Euresys frame grabbers and their CustomLogic capability have enabled a team of researchers from Columbia University, Drexel University, Fermilab, and Lehigh University to develop new capabilities for fusion energy by greatly reducing the time between signal acquisition and control command in a camera-based high-speed tokamak plasma control loop.
In another example of “Vision-in-the-Loop”, plasma control requirements reach unprecedented speed for such complex control logic.
Application
A tokamak is a machine that confines a high-temperature plasma using magnetic fields in a donut shape which scientists refer to as a torus. Fusion energy scientists believe that tokamaks are currently one of the leading plasma confinement concepts for future fusion power plants.
Active feedback control in magnetic confinement fusion devices is desirable to mitigate plasma instabilities and enable robust, high-performance operation. Optical high-speed cameras provide a powerful, non-invasive diagnostic and can be suitable for these applications.

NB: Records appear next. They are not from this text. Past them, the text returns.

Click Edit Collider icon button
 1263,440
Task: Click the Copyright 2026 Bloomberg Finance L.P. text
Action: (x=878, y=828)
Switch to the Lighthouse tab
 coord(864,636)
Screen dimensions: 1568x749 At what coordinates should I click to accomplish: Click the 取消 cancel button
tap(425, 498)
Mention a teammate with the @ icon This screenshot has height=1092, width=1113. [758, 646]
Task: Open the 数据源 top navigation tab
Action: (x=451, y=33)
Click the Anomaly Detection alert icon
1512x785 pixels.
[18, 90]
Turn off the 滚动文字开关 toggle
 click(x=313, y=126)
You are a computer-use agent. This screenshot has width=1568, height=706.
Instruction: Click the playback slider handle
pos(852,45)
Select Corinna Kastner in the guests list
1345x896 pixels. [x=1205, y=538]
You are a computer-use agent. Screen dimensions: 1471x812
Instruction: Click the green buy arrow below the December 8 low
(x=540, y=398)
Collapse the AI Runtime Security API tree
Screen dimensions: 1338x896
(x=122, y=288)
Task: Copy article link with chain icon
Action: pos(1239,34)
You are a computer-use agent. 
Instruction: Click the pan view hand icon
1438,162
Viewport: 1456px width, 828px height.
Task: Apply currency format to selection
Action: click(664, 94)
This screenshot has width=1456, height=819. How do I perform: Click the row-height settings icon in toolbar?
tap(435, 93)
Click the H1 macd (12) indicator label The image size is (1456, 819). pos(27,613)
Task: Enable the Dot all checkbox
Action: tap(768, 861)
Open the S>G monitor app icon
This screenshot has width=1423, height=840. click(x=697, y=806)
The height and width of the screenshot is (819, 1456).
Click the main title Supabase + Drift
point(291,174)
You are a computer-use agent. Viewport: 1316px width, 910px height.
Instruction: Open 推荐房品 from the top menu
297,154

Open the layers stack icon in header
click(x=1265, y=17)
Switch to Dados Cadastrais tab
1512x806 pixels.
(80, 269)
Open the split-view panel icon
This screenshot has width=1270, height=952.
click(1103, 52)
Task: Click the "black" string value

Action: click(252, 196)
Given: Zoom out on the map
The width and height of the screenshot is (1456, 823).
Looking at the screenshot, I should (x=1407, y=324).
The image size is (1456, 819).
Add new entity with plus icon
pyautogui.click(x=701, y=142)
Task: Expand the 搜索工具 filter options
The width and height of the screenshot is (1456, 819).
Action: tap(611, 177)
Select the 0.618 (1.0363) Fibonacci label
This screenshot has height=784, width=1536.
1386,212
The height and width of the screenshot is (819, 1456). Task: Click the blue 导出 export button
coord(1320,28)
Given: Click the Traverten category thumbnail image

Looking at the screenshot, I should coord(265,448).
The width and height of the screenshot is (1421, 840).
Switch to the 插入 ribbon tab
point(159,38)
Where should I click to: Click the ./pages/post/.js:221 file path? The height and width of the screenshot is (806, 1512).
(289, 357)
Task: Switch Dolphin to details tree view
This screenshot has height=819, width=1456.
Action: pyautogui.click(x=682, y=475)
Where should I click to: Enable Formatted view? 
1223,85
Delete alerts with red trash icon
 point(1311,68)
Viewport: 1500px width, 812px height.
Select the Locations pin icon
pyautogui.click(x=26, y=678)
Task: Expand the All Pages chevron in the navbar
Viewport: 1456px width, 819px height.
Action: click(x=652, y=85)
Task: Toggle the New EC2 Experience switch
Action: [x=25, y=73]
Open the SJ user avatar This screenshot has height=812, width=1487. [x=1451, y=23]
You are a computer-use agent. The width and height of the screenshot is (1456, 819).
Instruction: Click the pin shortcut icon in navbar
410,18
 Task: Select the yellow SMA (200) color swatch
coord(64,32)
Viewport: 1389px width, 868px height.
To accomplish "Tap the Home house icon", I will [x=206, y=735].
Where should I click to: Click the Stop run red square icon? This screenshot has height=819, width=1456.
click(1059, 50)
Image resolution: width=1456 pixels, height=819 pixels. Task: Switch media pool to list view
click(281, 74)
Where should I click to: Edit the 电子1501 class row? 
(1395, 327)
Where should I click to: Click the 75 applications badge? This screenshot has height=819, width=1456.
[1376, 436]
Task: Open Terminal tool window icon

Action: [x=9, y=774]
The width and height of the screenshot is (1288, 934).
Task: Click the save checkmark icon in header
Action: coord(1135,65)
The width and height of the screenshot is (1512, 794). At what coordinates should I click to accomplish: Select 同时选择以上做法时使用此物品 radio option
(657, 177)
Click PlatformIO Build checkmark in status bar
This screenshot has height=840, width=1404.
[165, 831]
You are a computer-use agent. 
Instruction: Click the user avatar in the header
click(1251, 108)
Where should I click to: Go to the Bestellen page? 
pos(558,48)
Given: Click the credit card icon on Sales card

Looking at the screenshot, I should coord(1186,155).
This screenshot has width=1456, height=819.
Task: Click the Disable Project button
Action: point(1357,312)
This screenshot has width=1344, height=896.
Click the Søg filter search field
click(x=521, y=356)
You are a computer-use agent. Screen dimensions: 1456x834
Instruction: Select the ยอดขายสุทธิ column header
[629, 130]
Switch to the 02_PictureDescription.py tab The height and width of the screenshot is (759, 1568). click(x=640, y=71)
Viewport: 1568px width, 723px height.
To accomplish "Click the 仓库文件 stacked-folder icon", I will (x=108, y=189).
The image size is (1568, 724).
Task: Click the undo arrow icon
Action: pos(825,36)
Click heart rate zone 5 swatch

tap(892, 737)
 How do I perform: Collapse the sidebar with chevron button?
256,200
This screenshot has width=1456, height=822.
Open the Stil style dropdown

Real-time plasma control using FPGA and Convolutional Neural Network model
In their paper, the research team described how they processed fast camera data, at rates exceeding 100,000 fps, on in-situ Field Programmable Gate Array (FPGA) hardware for plasma control at the HBT-EP fusion experiment at Columbia University . The purpose is to track magnetohydrodynamic (MHD) instability evolution and generate control requests in real-time. To achieve that the team implemented a Convolutional Neural Network (CNN) model on the frame grabber’s built-in FPGA, allowing them to achieve a trigger-to-output latency of 17.6 µs and throughput up to 120,000 fps.